EXTRACT TO READ:
In 2019, flash memory prices have leveled out and have even crept back upward a bit, and new technologies have been slow to roll out, although we are currently on the cusp of a PCIe 4.0 revolution. The pace of R&D is still keeping up, so as we move into 2020, we should start seeing plenty of interesting developments build on the backbone of 2019 designs. Here is our Year In Review 2019 for SSDs.

3D NAND Layers and Bits Creep Upward

The big price drops for flash memory in 2018 were the result of the 64-layer 3D NAND generation working out well for most of the major manufacturers, leading to a very competitive market. The downward price trend proved unsustainable for 2019, and rather than deepen the oversupply situation most manufacturers chose to be slow about ramping up their 96-layer generation: Intel, Micron, SK Hynix. That meant that many product launches this year were still using 64L NAND and those won't be reaching EOL until 2020 (or later, for some slower-moving enterprise models).

The first 96-layer SSD launched in July 2018, but the 96L generation didn't really get seriously underway until 2019. Samsung was the first to launch retail SSDs with the new generation of 3D NAND, but they actually came up short with only 92 layers in the 970 EVO Plus. In most other respects they're still the industry leader, but in raw layer count they have clearly fallen behind. This is due largely to Samsung's decision to hold off on using string stacking for 3D NAND manufacturing, so their 92L NAND can be manufactured with fewer process steps than competing 96L NAND.

STORED ROWS:
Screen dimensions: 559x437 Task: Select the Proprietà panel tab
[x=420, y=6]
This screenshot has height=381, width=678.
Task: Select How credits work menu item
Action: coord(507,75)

...

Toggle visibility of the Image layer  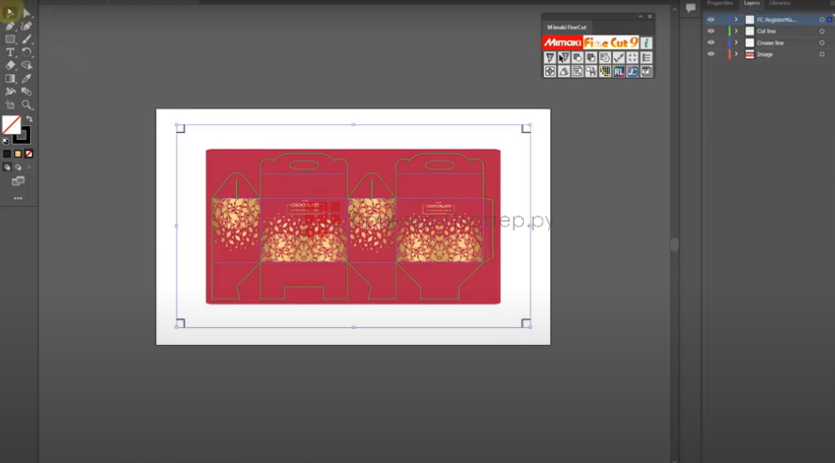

* * *

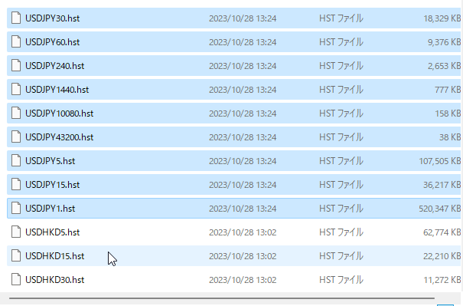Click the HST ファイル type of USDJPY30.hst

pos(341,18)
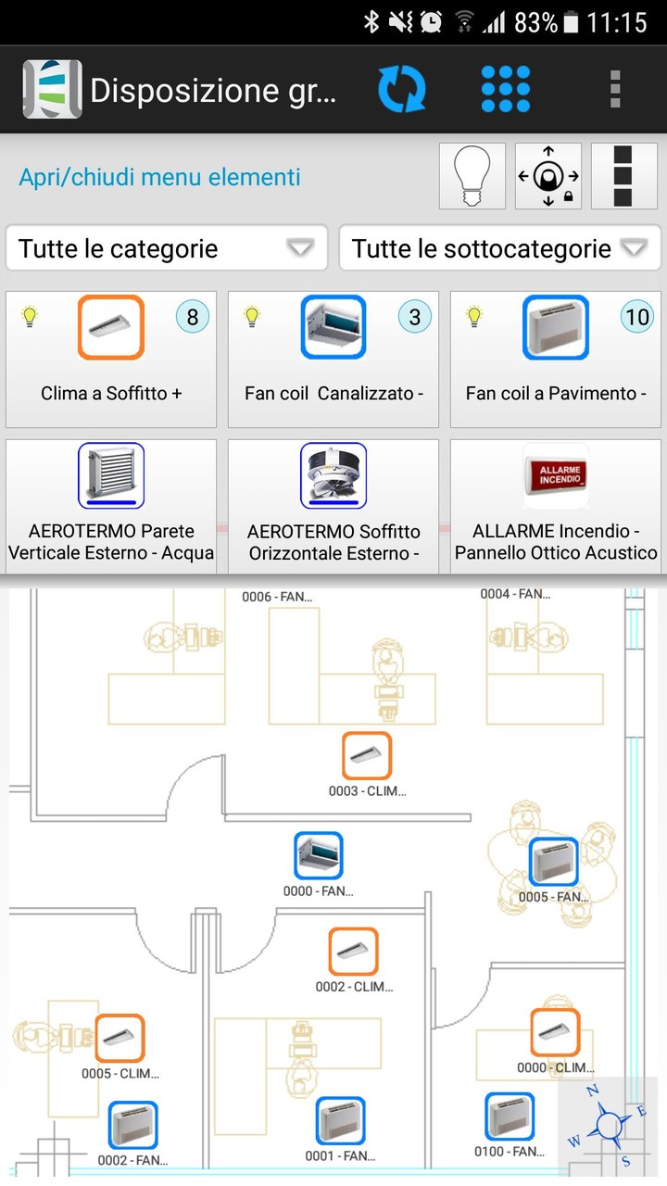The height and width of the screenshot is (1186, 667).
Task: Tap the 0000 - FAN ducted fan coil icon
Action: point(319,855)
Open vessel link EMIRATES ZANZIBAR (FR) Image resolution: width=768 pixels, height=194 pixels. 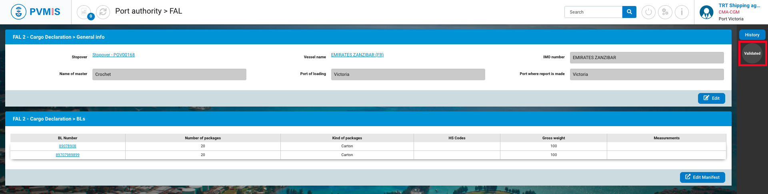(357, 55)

GIVEN PROBLEM: Pick up the SSD year-in-review for 2019 after its last sentence and continue writing it.

TASK RESULT:
At the other end of the spectrum, SK Hynix has already started sampling SSDs using their 128L 3D NAND, and are set to announce retail models at CES 2020. They have historically tried to outpace the rest of the market on layer count, but more as a way to make up for other shortcomings in their 3D NAND's density. This year they have finally started to see some more significant success with their 3D NAND for SSD usage rather than mobile storage, but mostly with their own SSD models rather than by scoring design wins with other SSD vendors. Looking forward, Intel may take the lead for layer count in 2020 with 144L QLC NAND.

With the NAND situation progressing slowly, four bit per cell QLC NAND flash has failed to make further inroads on the SSD market. It's still an attractive option for entry-level NVMe drives, but TLC NAND is sticking around as the default choice for mainstream and high-end drives.

That hasn't stopped flash memory manufacturers from exploring ways to further increase density beyond what QLC NAND allows. Manufacturers have started publicly talking about their experiments with 5 bit per cell (PLC) NAND, which is definitely feasible on a technical level but it's not yet clear whether it'll be economically viable; all the downsides of QLC NAND are amplified by adding a fifth bit per cell. At Flash Memory Summit and IEDM this year, Toshiba/Kioxia introduced the idea of physically splitting a 3D NAND memory cell in two, providing an alternative path to density increases.

As the flash memory manufacturers plan ahead for future generations, some are reconsidering the tradeoffs between charge trap vs floating gate cell designs. Planar NAND was almost all floating-gate, but with the transition to 3D NAND all but Intel and Micron switched to charge trap. Now Micron seems to be preparing to abandon floating gate, while Toshiba/Kioxia seems to think it may be preferable for use with their split-cell geometry.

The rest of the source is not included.